## Problem details
Please pick out each line in the records below that contains the word "width" and copy those lines.

## Source records
- - -
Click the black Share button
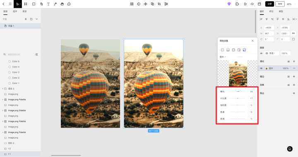 270,4
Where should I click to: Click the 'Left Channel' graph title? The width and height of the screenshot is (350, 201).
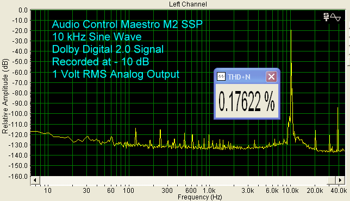click(x=188, y=4)
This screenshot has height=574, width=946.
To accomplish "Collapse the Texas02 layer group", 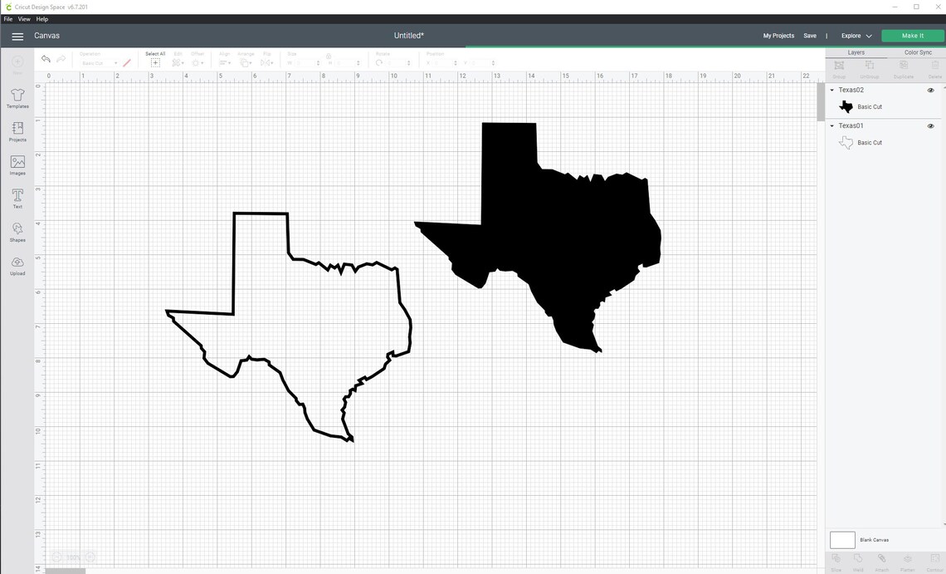I will [831, 90].

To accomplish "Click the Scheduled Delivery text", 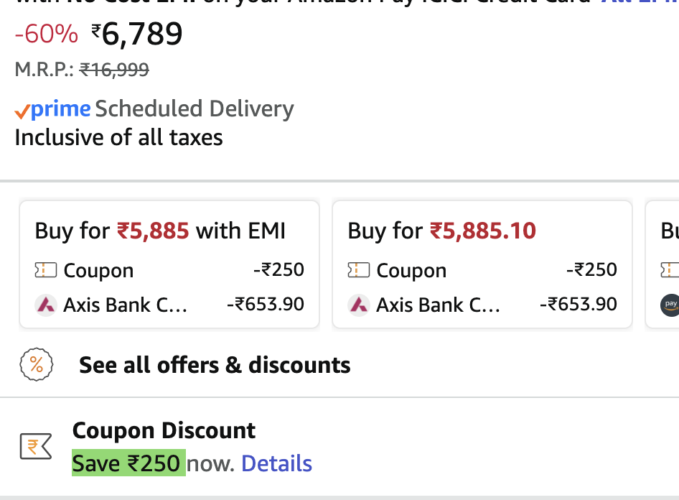I will click(194, 108).
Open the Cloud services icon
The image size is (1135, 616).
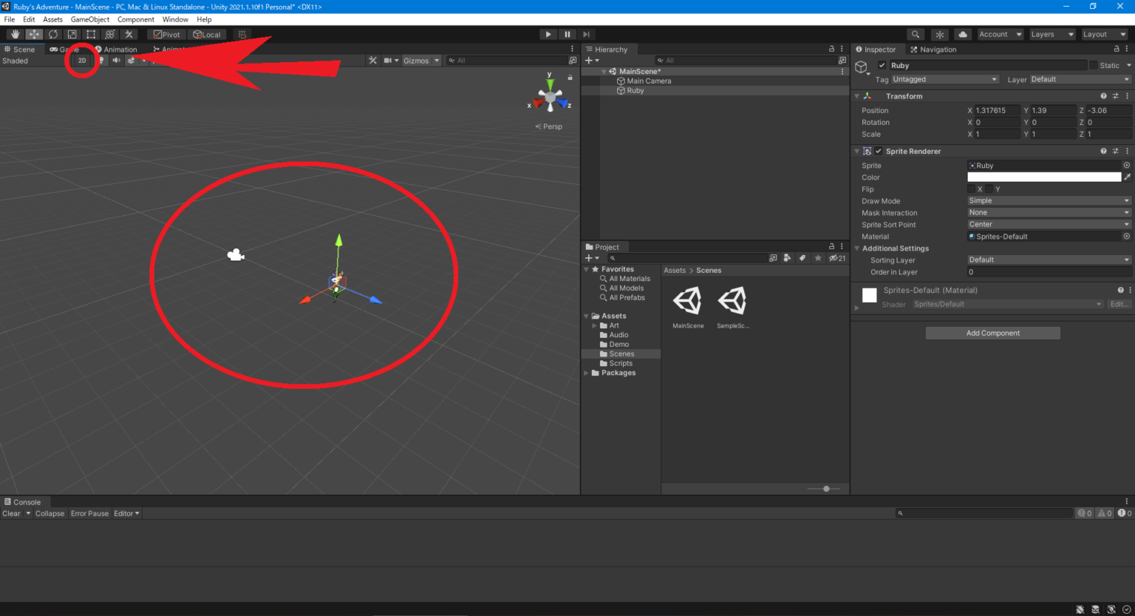coord(962,35)
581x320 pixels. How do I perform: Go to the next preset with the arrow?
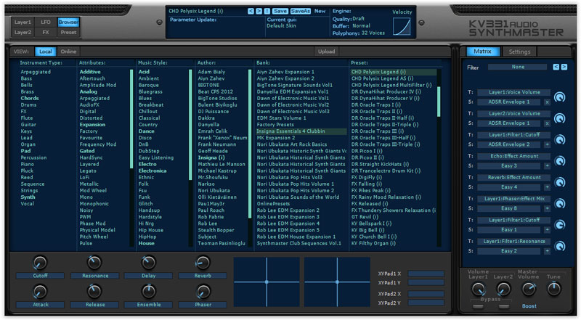click(x=259, y=12)
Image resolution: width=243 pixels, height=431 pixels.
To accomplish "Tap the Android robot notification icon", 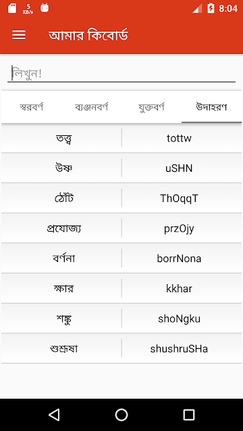I will pyautogui.click(x=45, y=8).
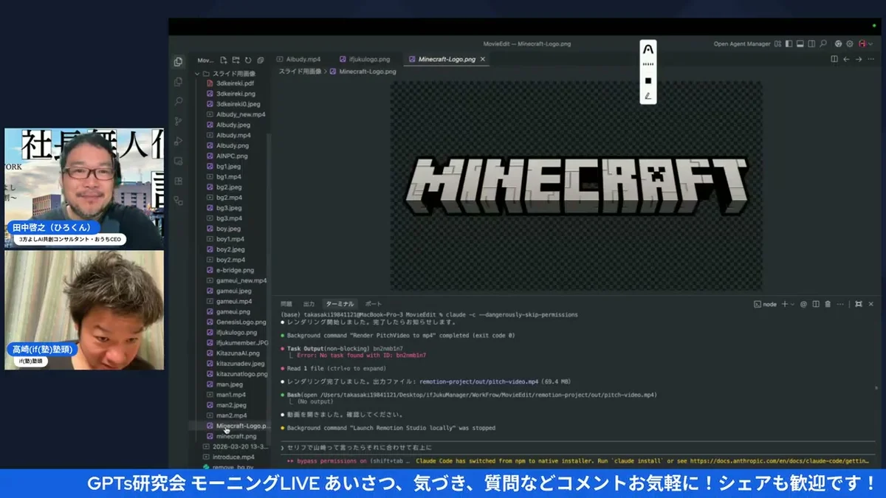886x498 pixels.
Task: Toggle the secondary sidebar layout icon
Action: (x=811, y=44)
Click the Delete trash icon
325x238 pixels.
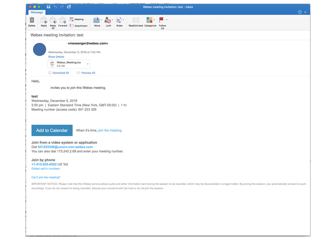pos(32,21)
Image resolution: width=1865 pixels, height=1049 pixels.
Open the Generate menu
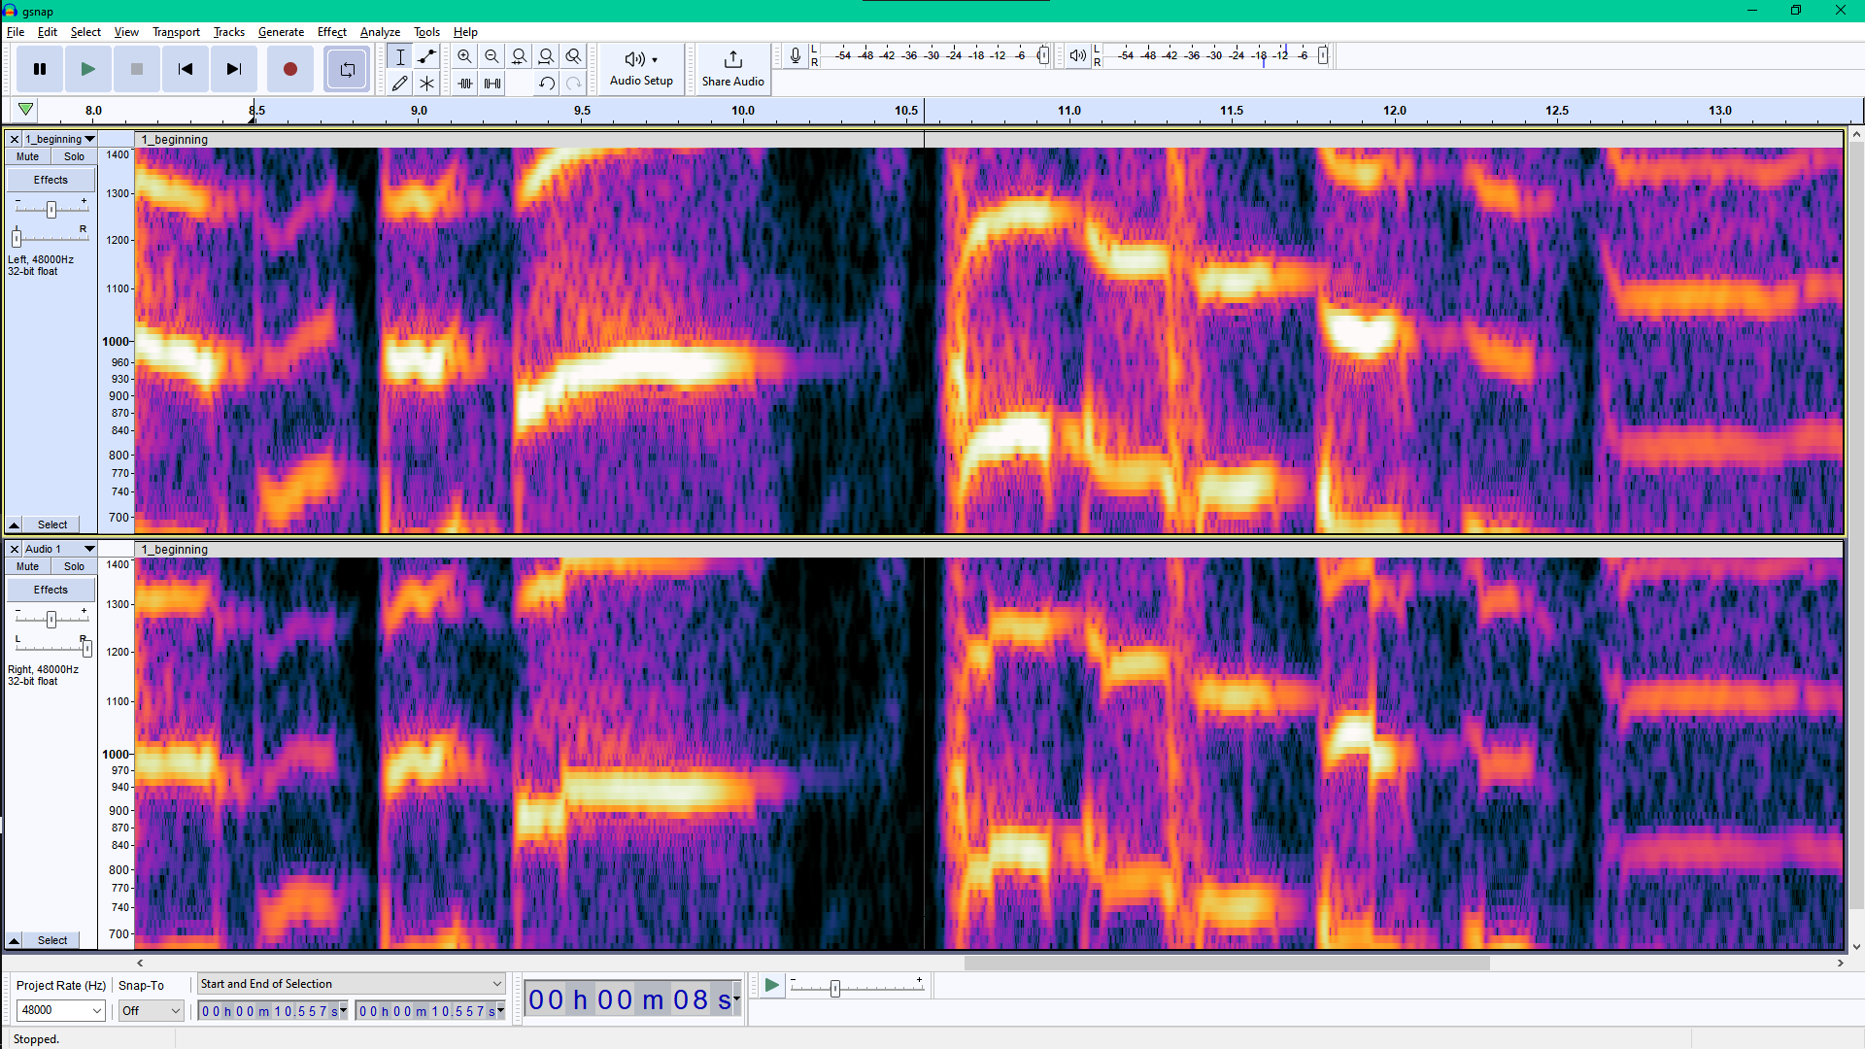[281, 32]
- - -
## Result
Where should I click to: Click the 'Left Channel' graph title? The width and height of the screenshot is (350, 201).
This screenshot has height=574, width=946.
Image resolution: width=243 pixels, height=431 pixels.
Image resolution: width=1865 pixels, height=1049 pixels.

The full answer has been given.